Onderzoek wijst uit dat de kwaliteit van het onderwijs aanzienlijk toeneemt als je de slechtste 5% ontslaat en vervangt door modaal presterende docenten. Het scheelt gemiddeld een halve punt per leerling. Dat lijkt niet veel, maar het kan in ieder geval het verschil maken tussen een voldoende en een onvoldoende. Dan heb ik het over vervanging door middelmatige docenten; ik praat nog niet eens over excellente docenten, die straks moeten voortkomen uit het beleid van dit kabinet.
Ik vind dit een interessante optie, omdat uit het onderwijsveld steeds weer blijkt dat de prestatiebeloning nauwelijks draagvlak heeft.
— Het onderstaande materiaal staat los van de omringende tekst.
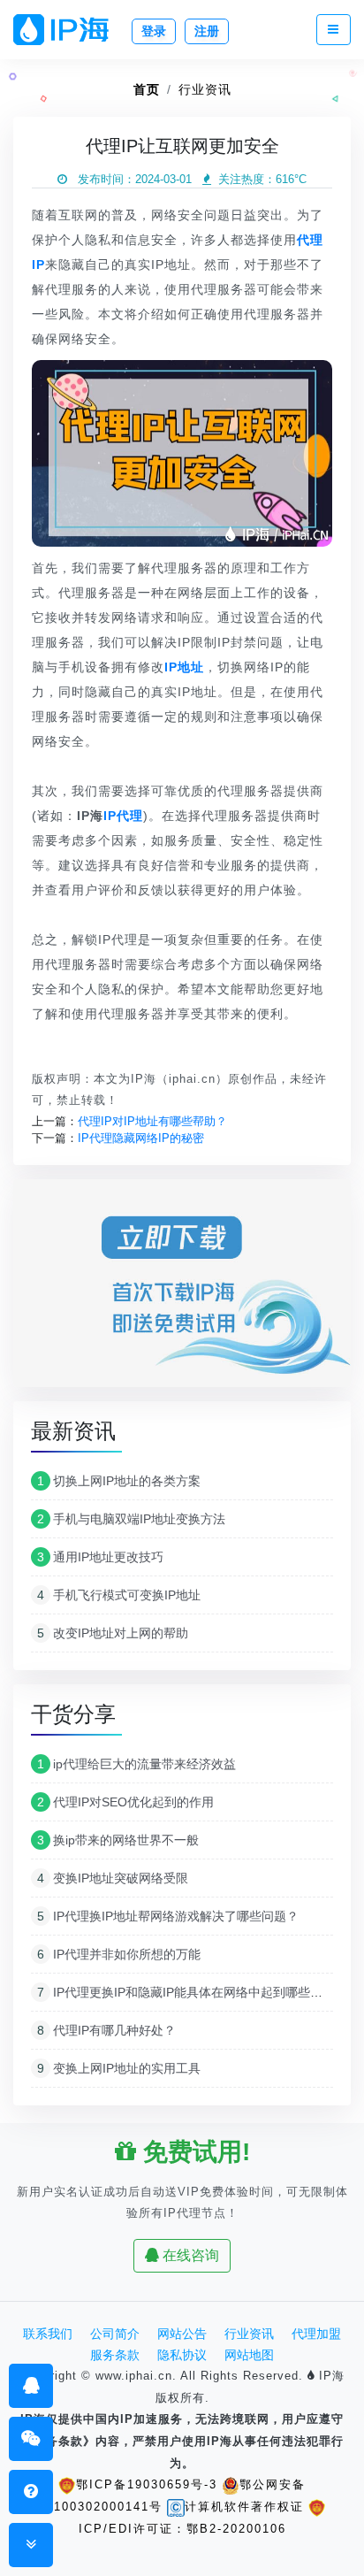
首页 (146, 89)
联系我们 (47, 2334)
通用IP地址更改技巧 (100, 1557)
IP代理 (123, 816)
Steeds weer wordt er geargumenteerd dat er geen objectieve criteria zouden zijn om te beoordelen of een leraar goed presteert. Samen met het enorme wantrouwen tegenover het eigen onderwijsmanagement, dat uiteindelijk zou moeten bepalen wie wel en wie niet excellent of goed of slecht zou zijn, ondermijnt dat het draagvlak dat nodig is om een beoordelingssysteem te maken. Ik vind dat jammer, maar als het toch zo is, moeten wij erover nadenken om niet meer te selecteren aan de bovenkant – wat je met prestatiebeloning doet – maar aan de onderkant.
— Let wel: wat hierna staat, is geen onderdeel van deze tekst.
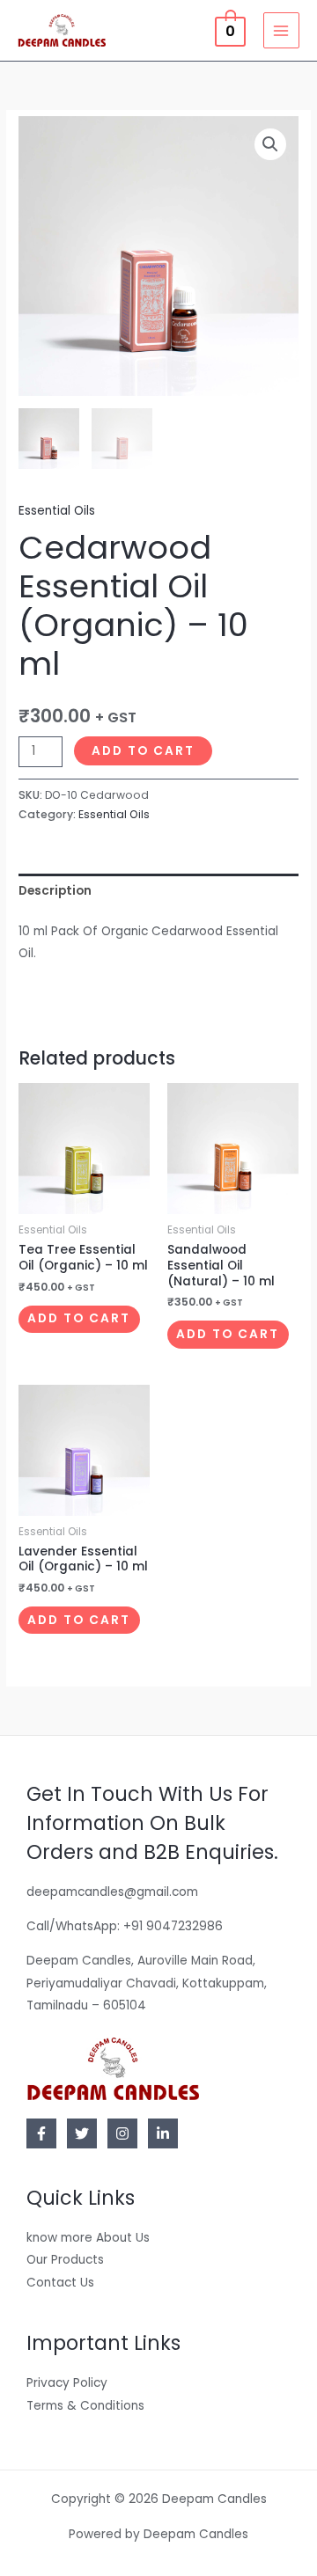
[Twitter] (82, 2133)
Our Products (65, 2259)
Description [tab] (55, 890)
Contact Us (60, 2282)
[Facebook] (41, 2133)
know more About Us (88, 2237)
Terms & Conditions (85, 2405)
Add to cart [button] (78, 1318)
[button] (270, 144)
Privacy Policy (66, 2383)
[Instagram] (122, 2133)
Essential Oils (56, 510)
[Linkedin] (163, 2133)
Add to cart (143, 751)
Iedereen weet namelijk wat een slechte docent is en wie dat is. In de eerste plaats weten de leerlingen dat. Luister naar de leerlingen en je weet wie goed is en vooral wie het heel slecht doet. In de tweede plaats weten de collega's dat, maar vreemd genoeg zweeft daar in de meeste lerarenkamers toch een cultuur van omerta rond. Je praat daar niet over. Je zwijgt erover. Dat is niet professioneel. Een professional met beroepstrots spreekt collega's aan over de invulling van het werk. Peer reviews, collegiale intervisie, het gebeurt allemaal nauwelijks in het onderwijs. Daarin moet wat mij betreft verandering komen.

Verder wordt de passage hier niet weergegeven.